Do this:
Copy each of the following rows word for word, without changing any character.

Excerpted data:

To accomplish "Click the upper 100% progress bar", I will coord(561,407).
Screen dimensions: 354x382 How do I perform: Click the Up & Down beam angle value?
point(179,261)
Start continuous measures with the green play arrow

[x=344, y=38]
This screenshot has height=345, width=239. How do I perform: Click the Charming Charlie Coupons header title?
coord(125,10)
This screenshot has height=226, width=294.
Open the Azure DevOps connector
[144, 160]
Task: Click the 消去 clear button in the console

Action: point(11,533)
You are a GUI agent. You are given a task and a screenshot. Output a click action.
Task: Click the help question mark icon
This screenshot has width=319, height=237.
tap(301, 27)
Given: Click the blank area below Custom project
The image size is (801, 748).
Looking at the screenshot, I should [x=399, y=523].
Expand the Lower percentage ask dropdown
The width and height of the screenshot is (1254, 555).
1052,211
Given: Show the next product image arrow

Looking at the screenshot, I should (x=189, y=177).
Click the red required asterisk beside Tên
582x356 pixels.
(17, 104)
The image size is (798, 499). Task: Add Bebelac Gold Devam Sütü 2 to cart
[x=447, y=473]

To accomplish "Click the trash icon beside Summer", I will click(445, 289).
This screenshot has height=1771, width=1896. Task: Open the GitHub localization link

Output below:
To accomplish "Click the upper 100% progress bar", I will coord(561,407).
Screen dimensions: 354x382 How do I perform: Click the Up & Down beam angle value?
point(179,261)
Start continuous measures with the green play arrow

[x=344, y=38]
This screenshot has height=345, width=239. How do I perform: Click the Charming Charlie Coupons header title?
coord(125,10)
This screenshot has height=226, width=294.
Open the Azure DevOps connector
[144, 160]
Task: Click the 消去 clear button in the console

Action: point(11,533)
You are a GUI agent. You are given a task and a screenshot. Output a click action.
Task: Click the help question mark icon
This screenshot has width=319, height=237.
tap(301, 27)
Given: Click the blank area below Custom project
The image size is (801, 748).
Looking at the screenshot, I should [x=399, y=523].
Expand the Lower percentage ask dropdown
The width and height of the screenshot is (1254, 555).
1052,211
Given: Show the next product image arrow

Looking at the screenshot, I should (x=189, y=177).
Click the red required asterisk beside Tên
582x356 pixels.
(17, 104)
The image size is (798, 499). Task: Add Bebelac Gold Devam Sütü 2 to cart
[x=447, y=473]

To accomplish "Click the trash icon beside Summer", I will click(445, 289).
This screenshot has height=1771, width=1896. Task: Open the GitHub localization link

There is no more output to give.